== EXCERPT PROVIDED ==
------------------------------------------------

# Thread: Derivative of Trigonometric Function

1. ## Derivative of Trigonometric Function

$
f(x) = \frac{cot x}{(1 + csc x)}

$

Find $f'(x)$

2. Originally Posted by StarlitxSunshine
$
f(x) = \frac{cot x}{(1 + csc x)}

$

Find $f'(x)$
You know how to find the derivatives of $cot(x)$ and $csc(x)$ don't you? It's pretty easy if you know the derivatives of sine and cosine, so I won't go through it, I'll just write them down:

$\frac{d}{dx}cot(x)=-csc^2(x)$

$\frac{d}{dx}csc(x)=-csc(x)cot(x)$

So to find $f'(x)$, just apply the quotient rule.

$f'(x)=\frac{[1+csc(x)][-csc^2(x)]-cot(x)[-csc(x)cot(x)]}{[1+csc(x)]^2}$

$=\frac{[1-csc^2(x)]+cot^2(x)csc(x)}{[1+csc(x)]^2}$

EDIT: The last line is WRONG. I didn't use the distributive property on the first term. When I mulitplied $1+csc(x)$ by $-csc^2(x)$ I should have obtained $-csc^2(x)-csc^3(x)$.

3. Yup Yup :3 I know those derivatives.

The thing is, I got the first step (using the quotient rule), but after that, I'm not sure how you simplified to get the answer ?

Sorry for the trouble of explaining it twice >_<

4. Originally Posted by StarlitxSunshine
Yup Yup :3 I know those derivatives.

The thing is, I got the first step (using the quotient rule), but after that, I'm not sure how you simplified to get the answer ?

Sorry for the trouble of explaining it twice >_<
In the numerator

lol, the reason why is I simplified it wrong. Sorry about that. I'll fix it in a minute.

5. Ohh... I think I understand what you did :33

But I have the answer to the question && it doesn't match up.

The problem is that I can't get from the quotient rule step to the answer.

Sorry for complicating it so much >_<

$\frac{-csc x}{1+cscx}$

------------------------------------------------

== ITEMS ==
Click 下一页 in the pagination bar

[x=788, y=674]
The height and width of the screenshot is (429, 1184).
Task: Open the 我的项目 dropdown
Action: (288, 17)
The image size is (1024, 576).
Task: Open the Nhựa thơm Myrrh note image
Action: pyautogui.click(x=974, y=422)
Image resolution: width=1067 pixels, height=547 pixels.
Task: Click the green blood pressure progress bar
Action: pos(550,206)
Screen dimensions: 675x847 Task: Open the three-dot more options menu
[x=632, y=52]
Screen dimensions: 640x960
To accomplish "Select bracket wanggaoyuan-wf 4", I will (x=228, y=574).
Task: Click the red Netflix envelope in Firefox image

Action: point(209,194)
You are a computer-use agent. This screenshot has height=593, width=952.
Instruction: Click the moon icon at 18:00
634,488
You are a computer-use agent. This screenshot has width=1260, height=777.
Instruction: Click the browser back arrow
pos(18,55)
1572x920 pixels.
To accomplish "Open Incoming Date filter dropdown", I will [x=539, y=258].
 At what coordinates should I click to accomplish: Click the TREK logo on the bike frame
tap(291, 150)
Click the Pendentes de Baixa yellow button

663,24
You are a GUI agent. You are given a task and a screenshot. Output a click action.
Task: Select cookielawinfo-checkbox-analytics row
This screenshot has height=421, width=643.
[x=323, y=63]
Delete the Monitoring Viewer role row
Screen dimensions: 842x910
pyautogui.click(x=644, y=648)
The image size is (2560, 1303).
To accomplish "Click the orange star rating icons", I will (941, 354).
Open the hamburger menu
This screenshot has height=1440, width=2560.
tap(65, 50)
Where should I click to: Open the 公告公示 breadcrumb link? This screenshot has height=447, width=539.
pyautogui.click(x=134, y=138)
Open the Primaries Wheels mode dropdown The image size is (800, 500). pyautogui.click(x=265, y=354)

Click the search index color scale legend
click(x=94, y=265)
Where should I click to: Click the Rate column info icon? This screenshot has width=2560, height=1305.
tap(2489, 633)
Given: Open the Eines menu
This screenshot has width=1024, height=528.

------------------------------------------------

== TASKS FOR THIS EXERCISE ==
[A] Write out the part of the forum thread from "2. Originally Posted" up to and including "the quotient rule.".
[B] Does each statement agree with the forum thread? Answer yes or no and quote the deciding words. (i) The first reply gives the derivative of csc(x) as -csc(x)cot(x). (ii) The person who asked says they could not do the quotient rule step. (iii) The edit says the distributive property was not used on the first term.
Rely only on the forum thread, not on the listing.

== RESULTS OF THE TASKS ==
[A]
2. Originally Posted by StarlitxSunshine
$
f(x) = \frac{cot x}{(1 + csc x)}

$

Find $f'(x)$
You know how to find the derivatives of $cot(x)$ and $csc(x)$ don't you? It's pretty easy if you know the derivatives of sine and cosine, so I won't go through it, I'll just write them down:

$\frac{d}{dx}cot(x)=-csc^2(x)$

$\frac{d}{dx}csc(x)=-csc(x)cot(x)$

So to find $f'(x)$, just apply the quotient rule.

[B]
(i) Yes: "$\frac{d}{dx}csc(x)=-csc(x)cot(x)$"
(ii) No: "I got the first step (using the quotient rule)"
(iii) Yes: "I didn't use the distributive property on the first term."